#### Data excerpts
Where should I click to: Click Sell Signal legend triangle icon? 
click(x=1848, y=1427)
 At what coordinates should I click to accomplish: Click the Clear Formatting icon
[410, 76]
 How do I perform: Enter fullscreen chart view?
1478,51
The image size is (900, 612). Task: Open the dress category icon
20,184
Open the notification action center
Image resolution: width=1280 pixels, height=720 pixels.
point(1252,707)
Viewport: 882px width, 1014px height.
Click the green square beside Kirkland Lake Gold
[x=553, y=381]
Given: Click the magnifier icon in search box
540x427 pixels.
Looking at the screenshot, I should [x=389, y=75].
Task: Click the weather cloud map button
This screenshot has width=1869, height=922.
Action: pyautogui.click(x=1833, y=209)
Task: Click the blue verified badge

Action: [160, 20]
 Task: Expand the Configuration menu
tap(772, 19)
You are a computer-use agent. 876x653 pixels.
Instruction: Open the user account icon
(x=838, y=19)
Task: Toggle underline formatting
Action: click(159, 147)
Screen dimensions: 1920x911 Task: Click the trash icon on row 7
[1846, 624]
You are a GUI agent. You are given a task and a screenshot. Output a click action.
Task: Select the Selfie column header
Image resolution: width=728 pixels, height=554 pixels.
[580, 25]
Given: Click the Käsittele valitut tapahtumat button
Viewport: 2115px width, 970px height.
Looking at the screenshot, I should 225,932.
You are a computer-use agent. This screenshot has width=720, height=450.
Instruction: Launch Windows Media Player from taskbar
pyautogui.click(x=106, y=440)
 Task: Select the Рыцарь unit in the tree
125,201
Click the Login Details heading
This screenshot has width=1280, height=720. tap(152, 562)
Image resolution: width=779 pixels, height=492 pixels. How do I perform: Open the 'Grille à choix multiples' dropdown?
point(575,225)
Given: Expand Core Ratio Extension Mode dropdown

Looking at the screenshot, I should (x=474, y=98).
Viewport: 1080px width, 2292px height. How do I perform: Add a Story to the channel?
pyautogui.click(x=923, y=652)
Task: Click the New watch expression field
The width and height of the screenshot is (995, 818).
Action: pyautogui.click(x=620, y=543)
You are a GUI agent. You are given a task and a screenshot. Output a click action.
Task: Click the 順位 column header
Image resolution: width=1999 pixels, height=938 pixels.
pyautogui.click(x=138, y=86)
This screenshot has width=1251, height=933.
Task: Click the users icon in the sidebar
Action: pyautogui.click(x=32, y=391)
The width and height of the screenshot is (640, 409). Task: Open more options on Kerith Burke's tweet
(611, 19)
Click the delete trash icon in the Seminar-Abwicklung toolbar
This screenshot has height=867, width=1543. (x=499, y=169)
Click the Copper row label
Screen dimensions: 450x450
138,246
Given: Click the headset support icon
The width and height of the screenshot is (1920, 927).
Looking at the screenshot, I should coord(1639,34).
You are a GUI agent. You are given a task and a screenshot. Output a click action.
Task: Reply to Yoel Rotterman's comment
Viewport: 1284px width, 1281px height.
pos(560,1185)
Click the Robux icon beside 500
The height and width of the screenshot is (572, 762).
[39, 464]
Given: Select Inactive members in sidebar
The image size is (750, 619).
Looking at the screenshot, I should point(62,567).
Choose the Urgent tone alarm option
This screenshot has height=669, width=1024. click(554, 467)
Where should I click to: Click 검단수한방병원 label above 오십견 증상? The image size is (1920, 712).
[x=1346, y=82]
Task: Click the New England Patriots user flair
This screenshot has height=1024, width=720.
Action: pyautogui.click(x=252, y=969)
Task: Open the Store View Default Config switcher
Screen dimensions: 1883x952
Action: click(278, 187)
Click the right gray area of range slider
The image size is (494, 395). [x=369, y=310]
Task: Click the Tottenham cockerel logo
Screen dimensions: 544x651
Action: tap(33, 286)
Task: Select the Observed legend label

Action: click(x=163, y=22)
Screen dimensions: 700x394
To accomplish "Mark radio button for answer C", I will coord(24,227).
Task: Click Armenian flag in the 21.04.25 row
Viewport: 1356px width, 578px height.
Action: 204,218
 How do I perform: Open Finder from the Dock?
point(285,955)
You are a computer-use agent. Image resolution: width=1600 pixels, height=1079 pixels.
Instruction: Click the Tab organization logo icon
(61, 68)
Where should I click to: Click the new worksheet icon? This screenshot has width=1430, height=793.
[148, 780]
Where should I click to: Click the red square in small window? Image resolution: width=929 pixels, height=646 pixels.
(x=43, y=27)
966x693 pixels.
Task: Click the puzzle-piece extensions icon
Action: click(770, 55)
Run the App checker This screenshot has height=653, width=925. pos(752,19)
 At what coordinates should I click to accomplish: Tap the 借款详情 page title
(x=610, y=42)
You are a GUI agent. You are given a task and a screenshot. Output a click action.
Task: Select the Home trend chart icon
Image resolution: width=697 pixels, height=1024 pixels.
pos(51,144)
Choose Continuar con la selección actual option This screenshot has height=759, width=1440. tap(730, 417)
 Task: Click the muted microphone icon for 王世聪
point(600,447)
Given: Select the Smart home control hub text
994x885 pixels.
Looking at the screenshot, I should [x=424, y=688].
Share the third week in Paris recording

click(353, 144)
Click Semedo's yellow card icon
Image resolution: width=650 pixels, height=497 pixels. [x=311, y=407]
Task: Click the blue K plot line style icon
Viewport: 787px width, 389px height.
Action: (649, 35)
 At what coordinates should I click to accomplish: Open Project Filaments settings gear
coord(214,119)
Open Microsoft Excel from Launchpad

#### Required work
Check each line above for the string "header" and copy every line that has it.

#### Solution to this problem
Task: Select the Selfie column header
Task: Click the 順位 column header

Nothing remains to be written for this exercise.